Les premières études sur l’utilisation de la luminothérapie pour traiter les patients n’ont pas été très concluantes, mais après la mise en place d’une méthode statistiquement plus correcte pour analyser les données des études d’activité, le domaine est allé de l’avant. L’exposition des patients atteints de la maladie d’Alzheimer à une lumière intense tout au long de la matinée a permis d’améliorer les cycles normaux du sommeil ainsi que l’humeur et le comportement des patients. Toutefois, il a fallu des mois de traitement quotidien pour que les patients obtiennent une réponse claire. Les adultes en bonne santé souffrant de troubles du sommeil réagissent à une luminothérapie similaire en deux semaines ou moins. Les chercheurs ont émis l’hypothèse que le manque de sensibilité à la lumière pourrait être en partie à l’origine des troubles du sommeil observés dans la maladie d’Alzheimer. Fait intéressant, dans une étude publiée dans Chronobiology International, les chercheurs ont fixé des capteurs sur des patients atteints de la maladie d’Alzheimer et ont simplement enregistré la quantité de lumière à laquelle ils étaient exposés et leur degré d’activité. Ils ont constaté que la plupart des patients étaient exposés à des niveaux continus de lumière très faible, sans changement apparent au cours de la journée et de la nuit. Certains patients étaient exposés à plus de lumière la nuit que le jour, et ces patients avaient tendance à ne pas présenter de schéma circadien dans leurs périodes d’agitation. Il est peu probable que ce type de conditions dans les institutions aide les patients à retrouver des rythmes circadiens. Pensant que le fait d’imposer aux patients atteints de la maladie d’Alzheimer une perception plus structurée de la journée pourrait les aider à rétablir une meilleure perception du jour et de la nuit, un groupe a mené un essai contrôlé randomisé comparant l’absence d’intervention à une combinaison de luminothérapie matinale et de marche en plein air pendant 30 minutes chaque jour. On pensait que la luminothérapie matinale, l’exposition quotidienne à la lumière du jour et la pratique d’une activité physique saine contribueraient à normaliser les rythmes circadiens des patients. Chez les patients qui pratiquaient régulièrement la marche et la luminothérapie, on a constaté une légère augmentation du sommeil nocturne, mais l’effet n’était pas spectaculaire.
Stimuler la production de mélatonine
Le SCN établit les rythmes circadiens principalement en stimulant la production de mélatonine. Si le SCN ne réagit que lentement à la lumière chez les patients atteints de la maladie d’Alzheimer, l’administration directe de mélatonine aux patients pourrait peut-être faire l’affaire.

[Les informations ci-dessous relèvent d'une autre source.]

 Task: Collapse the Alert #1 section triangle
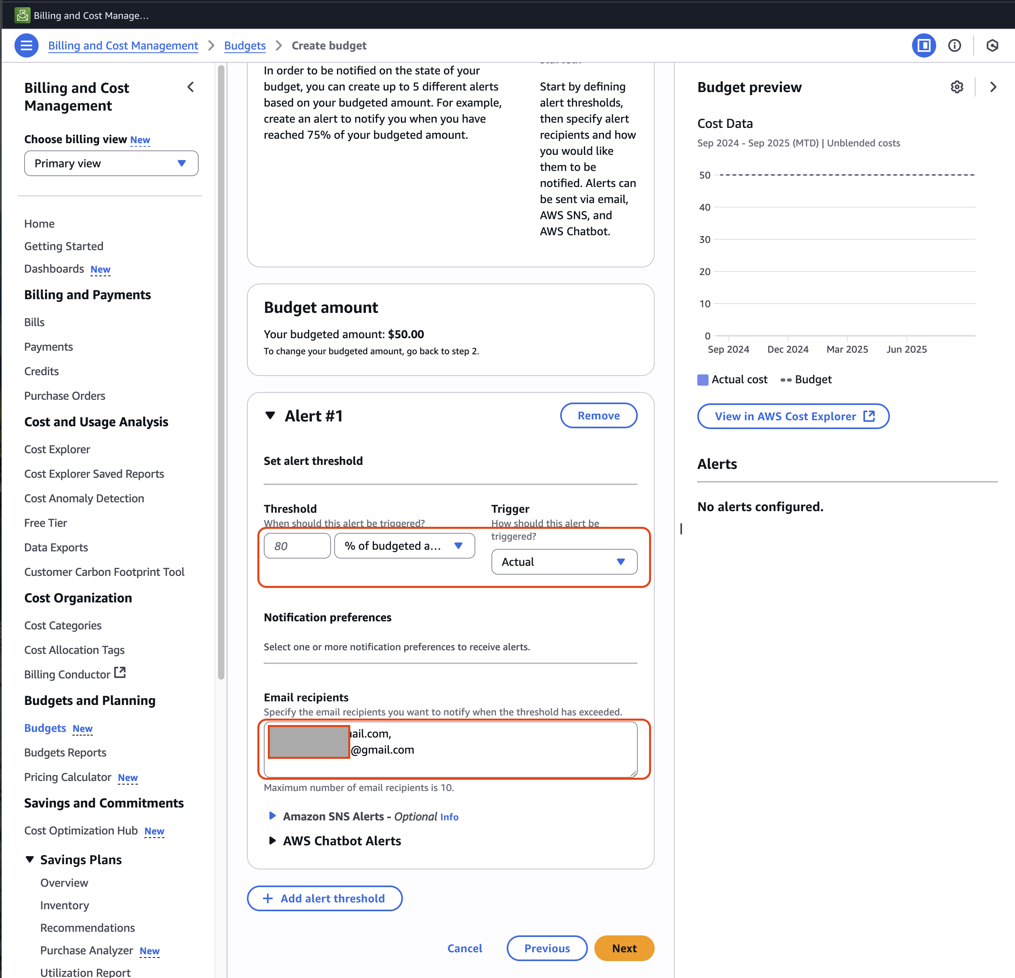(270, 415)
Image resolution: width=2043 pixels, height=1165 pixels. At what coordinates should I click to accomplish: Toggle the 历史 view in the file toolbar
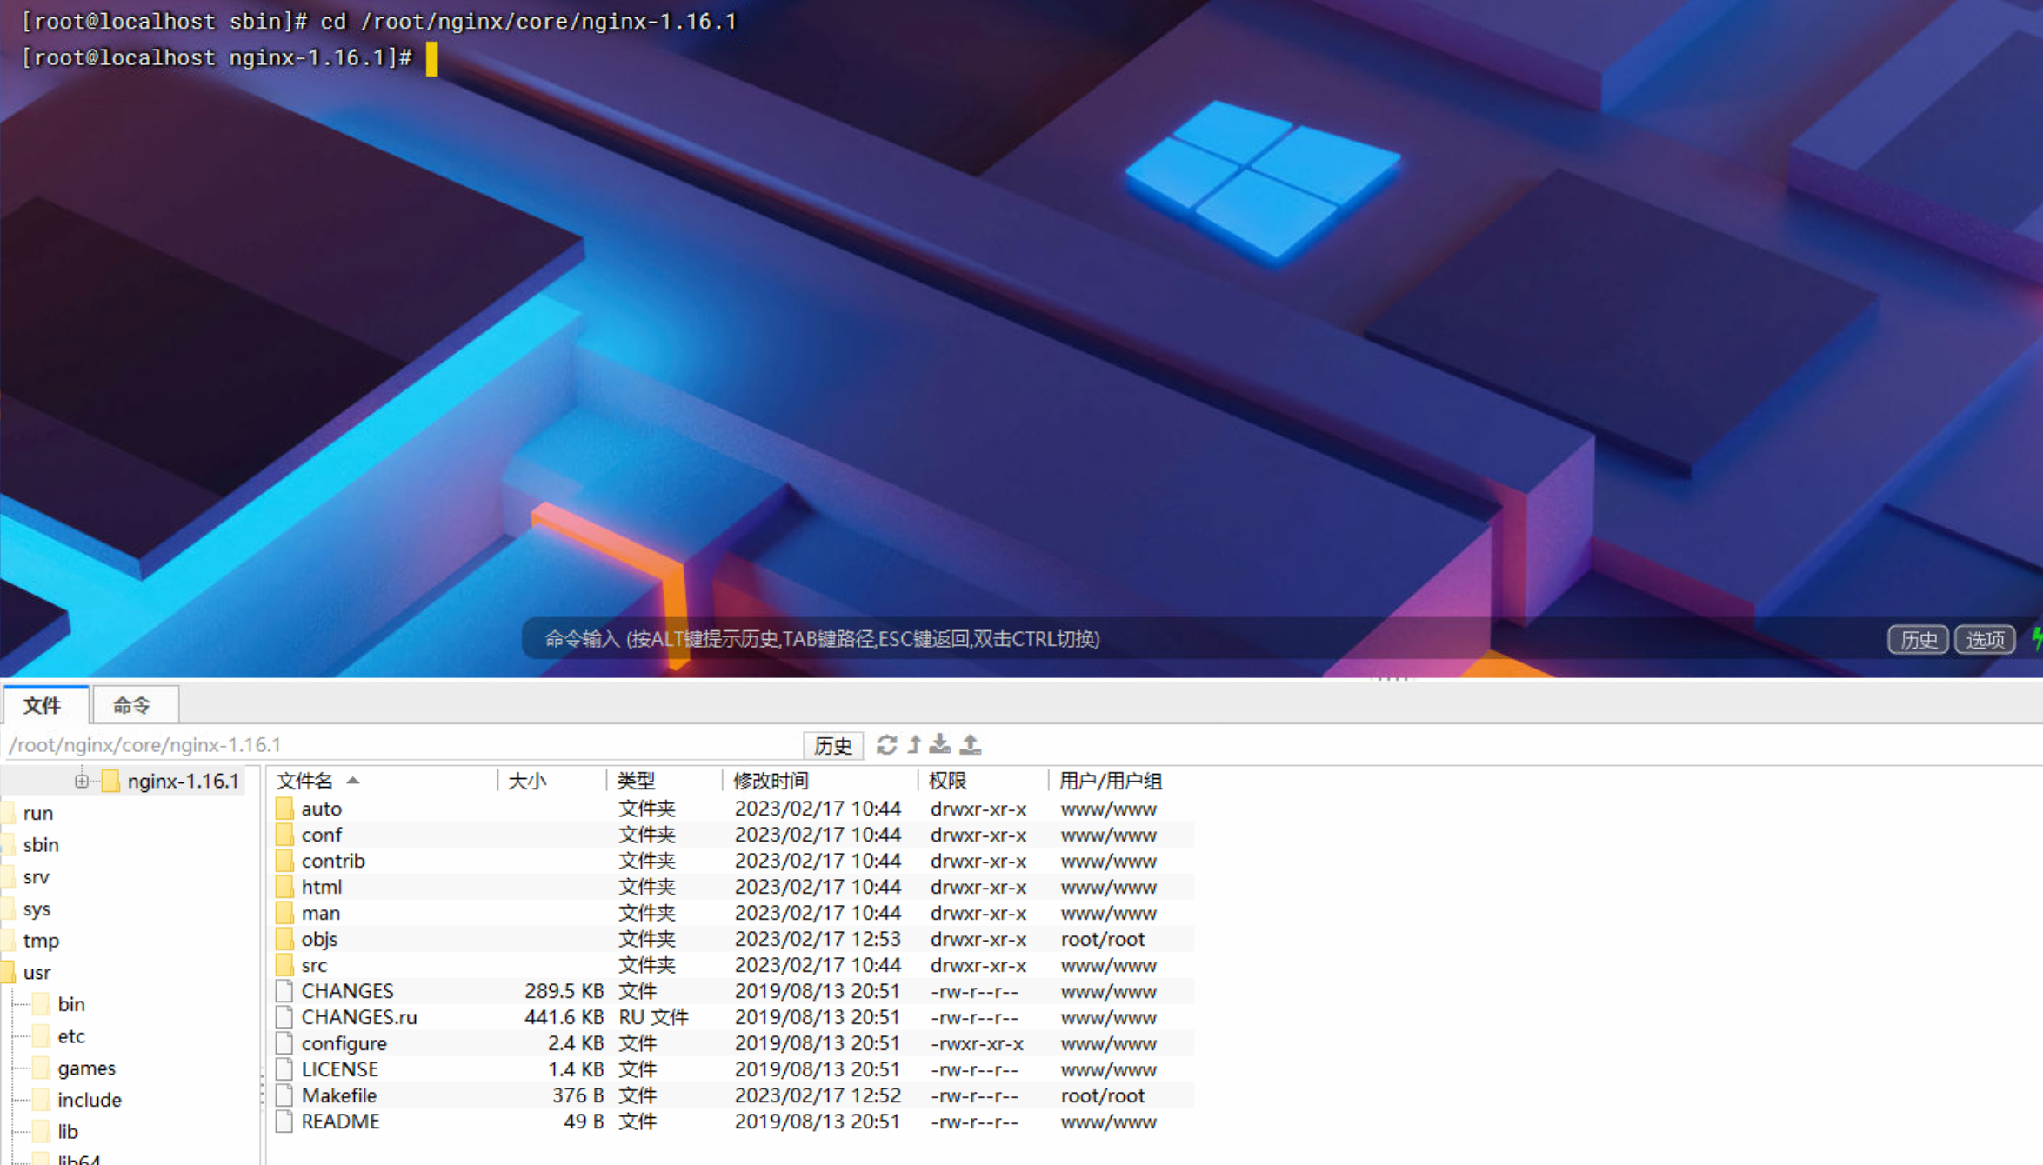click(832, 745)
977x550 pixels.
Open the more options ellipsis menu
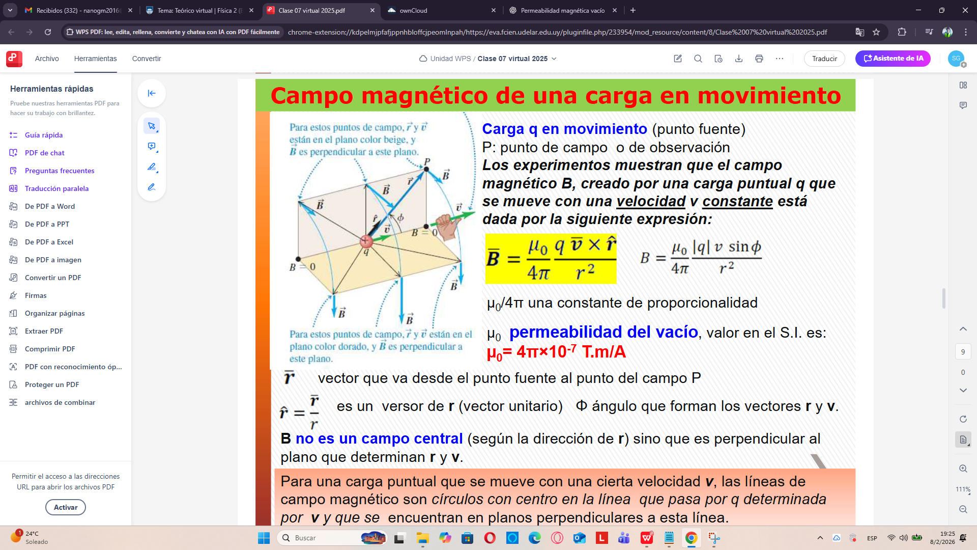pyautogui.click(x=780, y=59)
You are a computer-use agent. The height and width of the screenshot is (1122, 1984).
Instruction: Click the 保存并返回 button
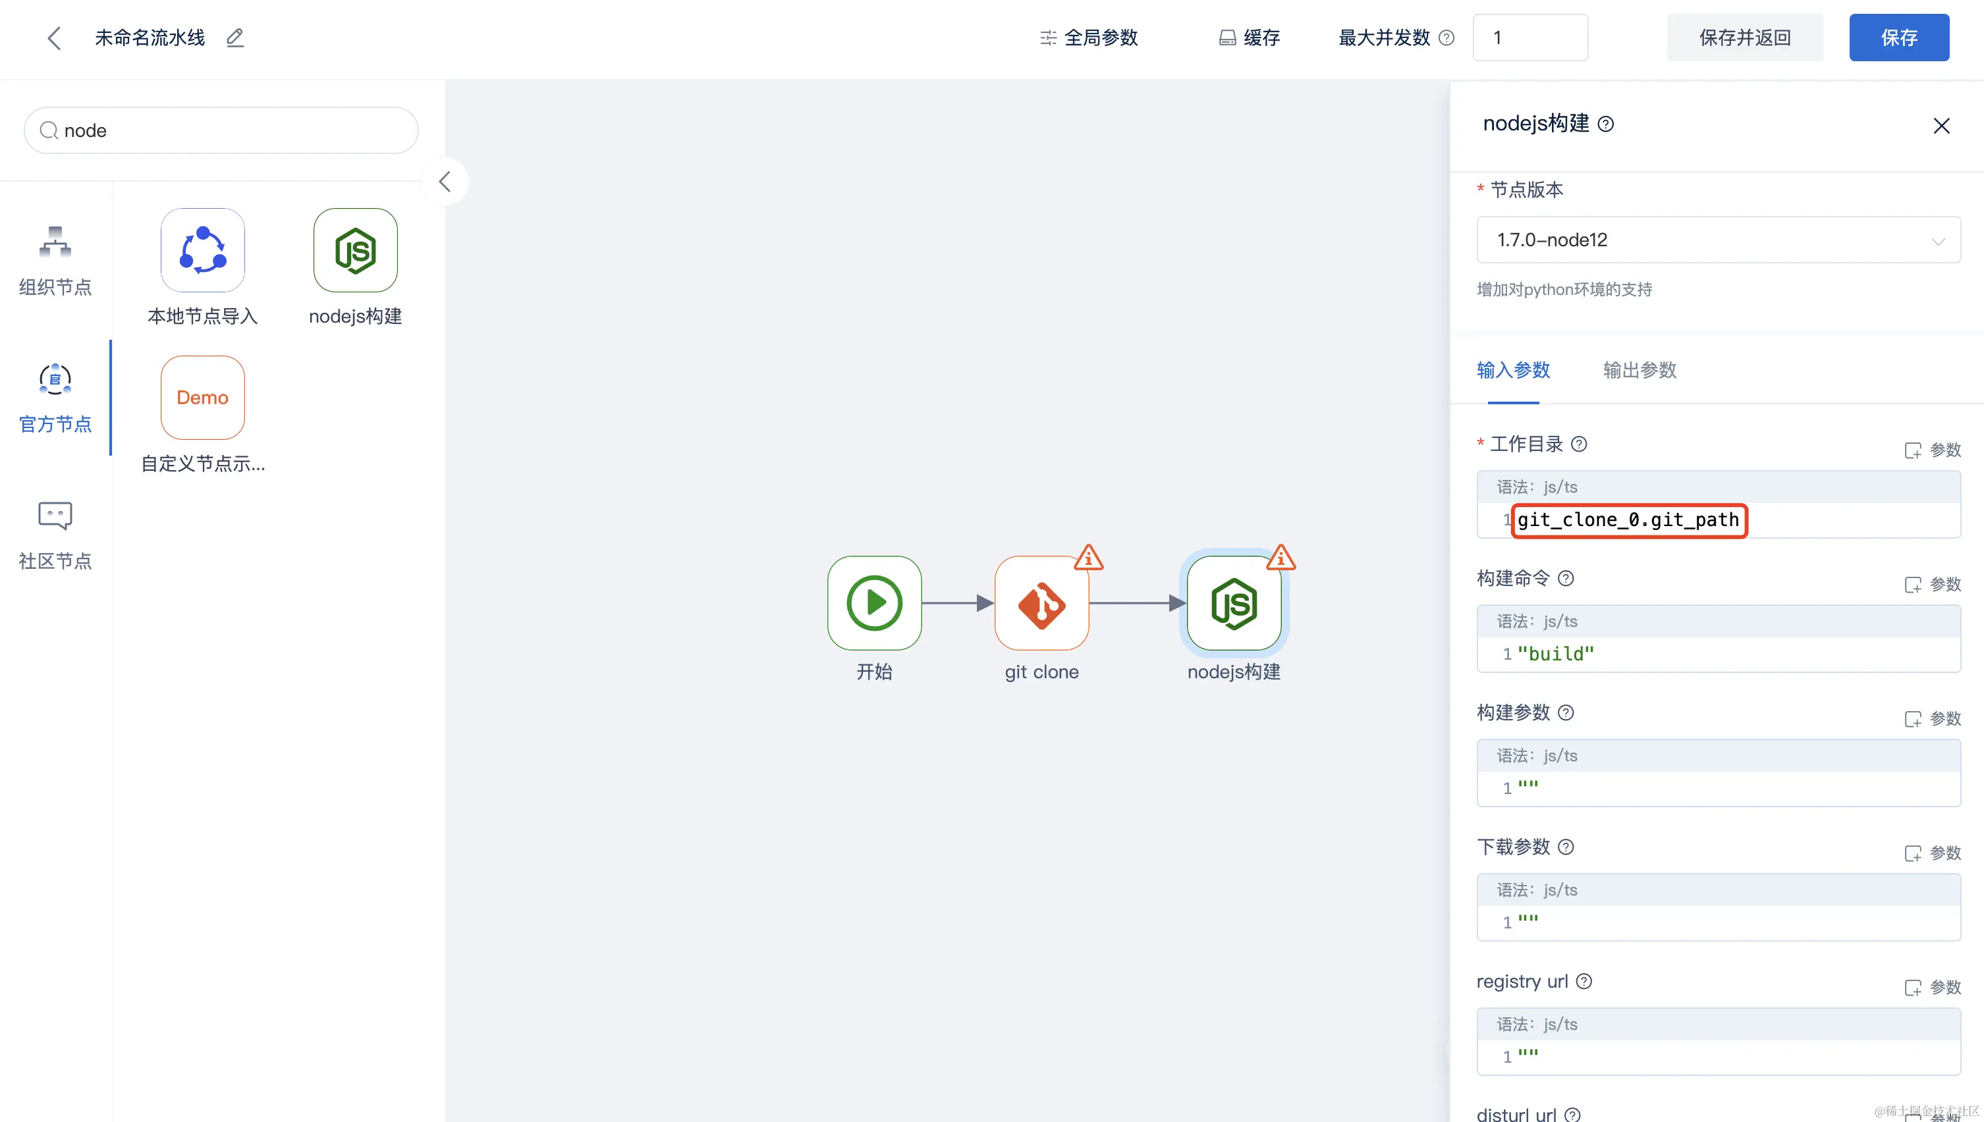[1744, 38]
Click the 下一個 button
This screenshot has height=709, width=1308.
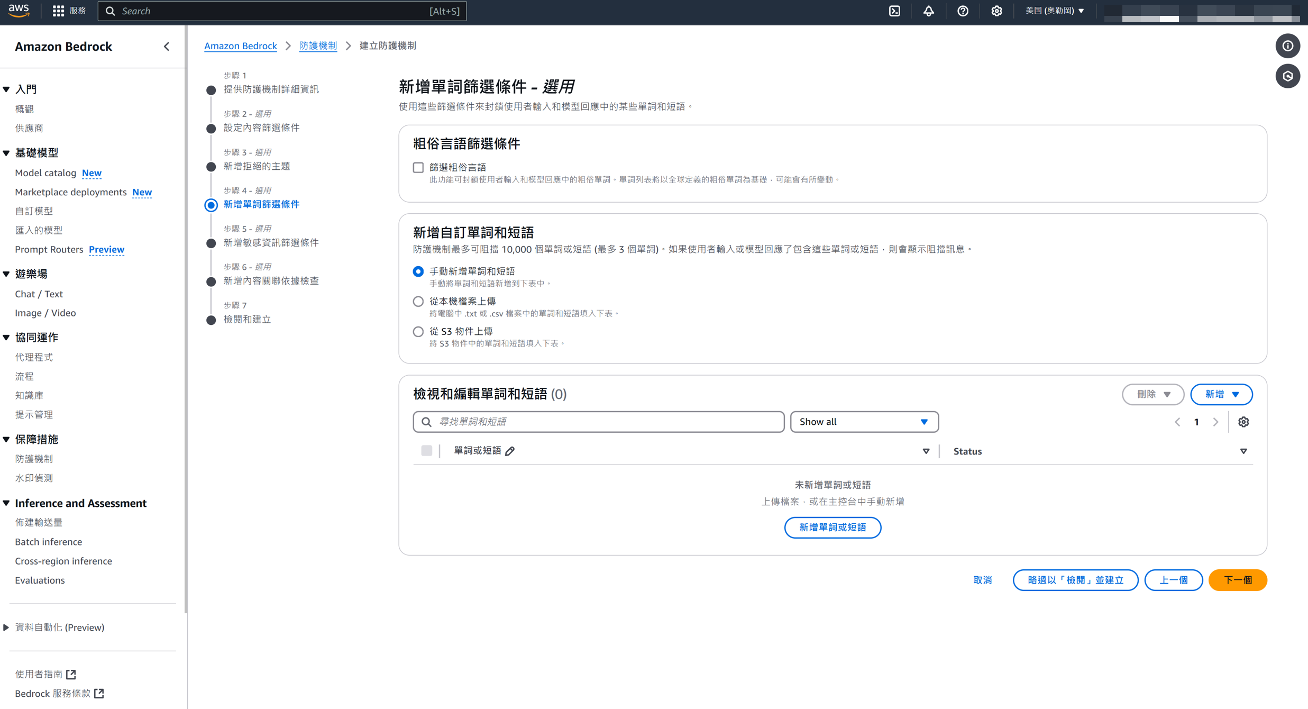pyautogui.click(x=1237, y=580)
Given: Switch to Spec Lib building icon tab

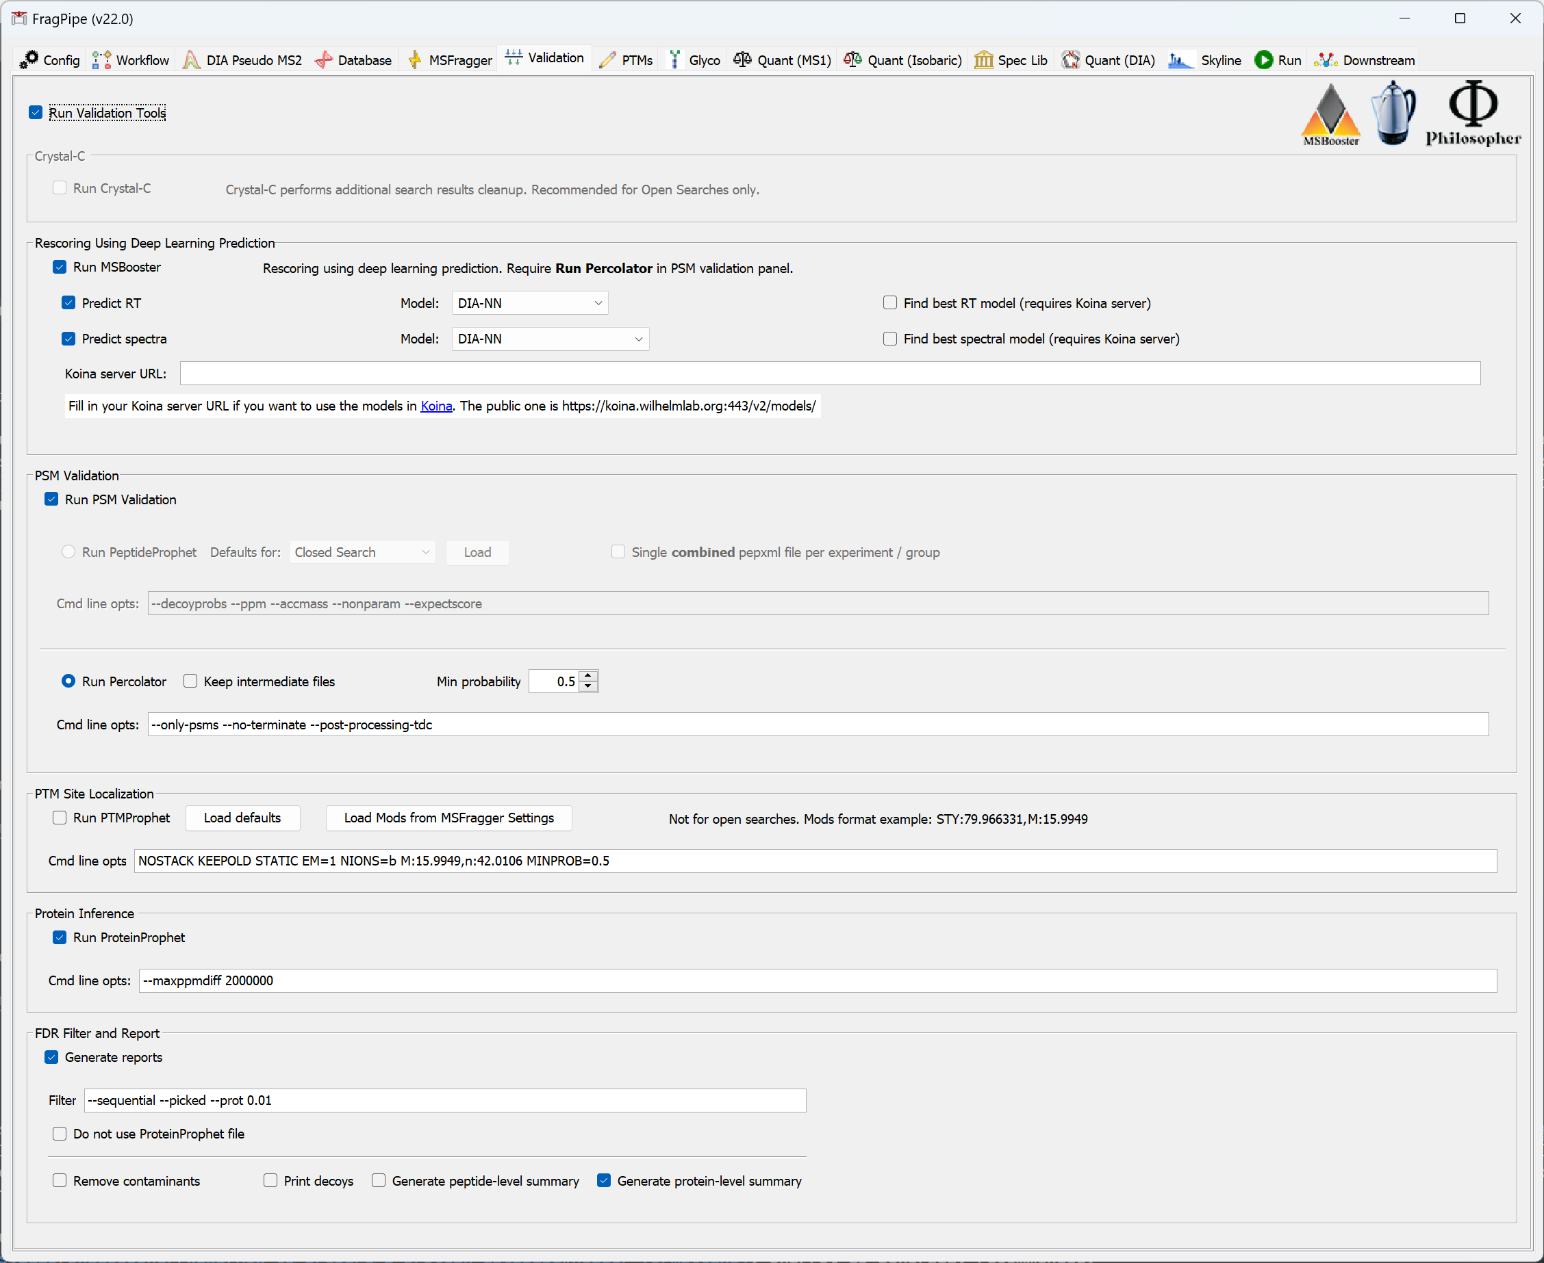Looking at the screenshot, I should (x=983, y=60).
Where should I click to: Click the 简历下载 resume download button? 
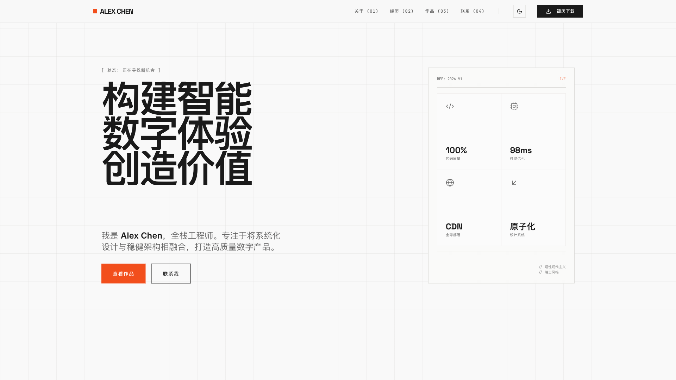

Lumière vive et mélatonine
L’étape suivante consiste évidemment à combiner la luminothérapie et la mélatonine. Une étude combinant la luminothérapie le matin et la mélatonine orale le soir a montré que cette combinaison était raisonnablement efficace pour améliorer l’éveil et l’activité diurnes chez les patients Alzheimer institutionnalisés. La prochaine étape consistera à essayer ce traitement combiné sur des patients atteints de la maladie d’Alzheimer à un stade précoce et vivant encore chez eux. Une expérience encore plus intéressante serait de voir si la luminothérapie (avec ou sans mélatonine) pourrait prévenir au moins certains cas d’Alzheimer chez les personnes âgées souffrant de troubles du sommeil.